Die Welt Reporters Survive Russian Lancet Drone Attack Near Front Line

In harrowing footage of the attack captured by cameraman Viktor Lysenko, a drone strikes near the crew and a violent detonation engulfs the scene as screams and shouts can be heard.

A team of reporters from German newspaper Die Welt came under Russian Lancet drone attack while working in eastern Ukraine, according to journalist Ibrahim Naber, who described the incident in social media posts on Oct. 27 and 28.

The attack took place on Oct. 13 roughly 25 to 30 kilometers from the frontline, as the crew were preparing a segment on a Ukrainian mobile air defense unit.

Moments after completing an interview with a Ukrainian serviceman named Konstantin, he was killed by the drone. Another soldier, Ihor, sustained serious injuries and had to have his leg amputated, Naber said on Instagram.

In footage of the attack captured by cameraman Viktor Lysenko, a drone can be heard nearing the crew before a violent detonation engulfs the scene as Lysenko can be heard ushering the others to safety.

“We were a few meters away from the three-man crew when the drone hit… The soldiers had been out on duty, as on countless nights before, shooting down long-range drones that Russia uses to attack Ukrainian cities,” Naber wrote. “They saved many lives – before the attack hit them.”

A Welt producer, Ivan, suffered shrapnel wounds to the leg and underwent surgery as a result of the attack, while cameraman Lysenko and Naber sustained minor injuries.

The reporters were clearly marked as journalists during the shoot, according to a report in Die Welt.

“It was about 9.30pm local time, so already pitch black. We suddenly heard a noise and this noise sounded a bit like a car racing towards us,” Naber recalled in an interview with the German outlet.

“We couldn’t understand it at all at first, because these little drones sound completely different… and then before we could react, it hit directly into this military truck head on. There was a huge explosion, a huge pressure wave that hurled us all away.”

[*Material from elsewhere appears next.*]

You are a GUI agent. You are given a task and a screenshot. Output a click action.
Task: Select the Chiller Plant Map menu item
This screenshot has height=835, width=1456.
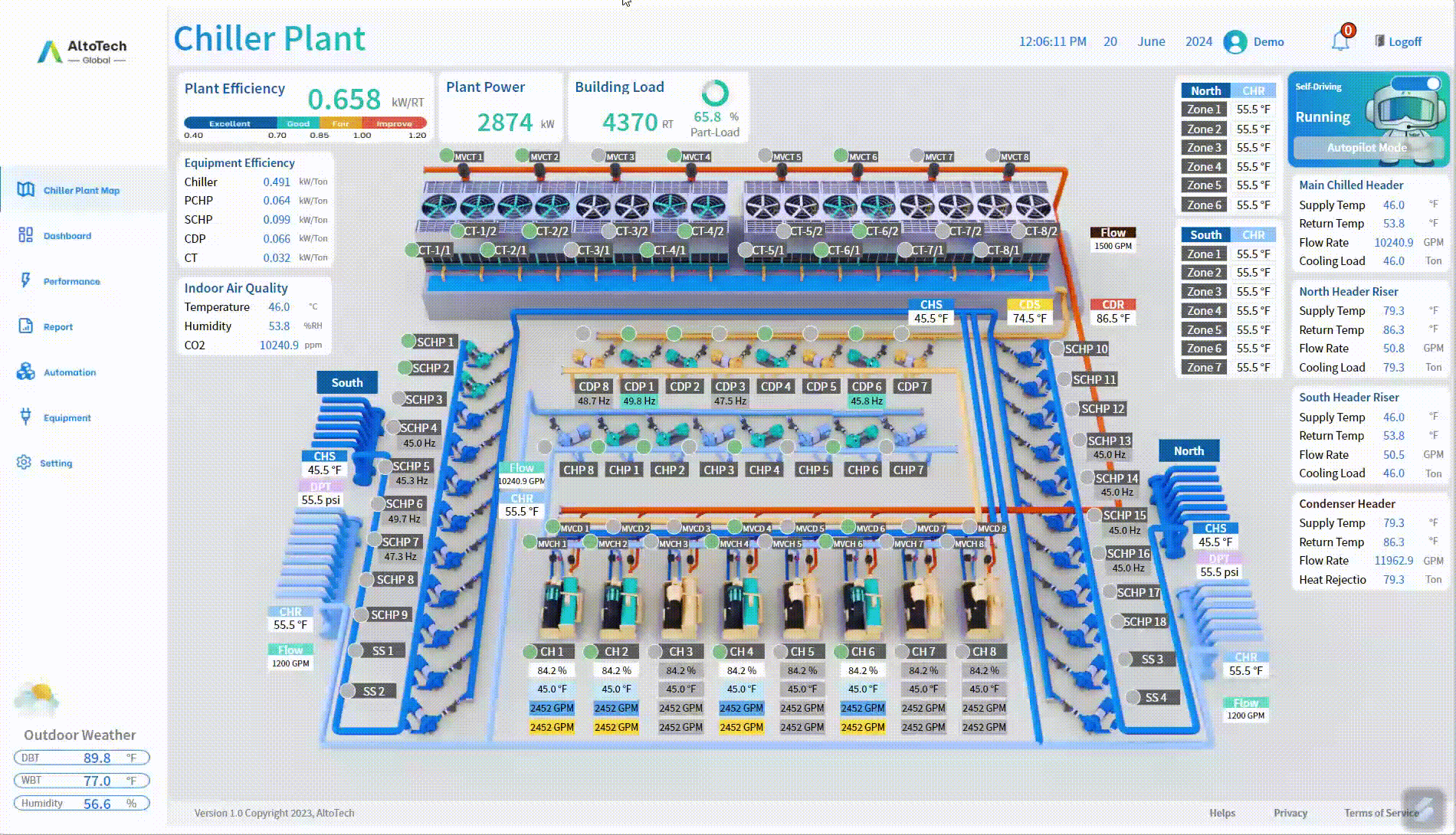tap(80, 190)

“I landed on the ground first. I reached for my head and I reached for my thigh. I checked to see if everything was still there… Then I just heard screams in Ukrainian, in English from Ivan and the producer… And then we tried to save ourselves,” he finished.

In his posts on social media, Naber launched a fundraiser to support the rehabilitation of Ihor, the soldier who lost his leg, saying “I guarantee that every euro will reach him.”

The incident underscores the mounting risks faced by frontline correspondents as drones with extended range make documenting the conflict increasingly perilous.

On Oct 23, journalist Olena Hramova and cameraman Yevhen Karmazin were killed in Kramatorsk by a Lancet drone which struck the vehicle they were traveling in.

At the beginning of October, it was reported that French photojournalist Antoni Lallican had been killed in a targeted Russian drone strike near the town of Druzhkivka in the Donetsk region despite wearing a protective vest marked “PRESS.”

Lallican’s death was thought to be the first time a journalist has been killed by a drone in Ukraine, according to the European Federation of Journalists (EFJ).

Since Russia launched its full-scale invasion in February 2022, at least 135 media workers have been killed, according to Ukraine’s National Union of Journalists.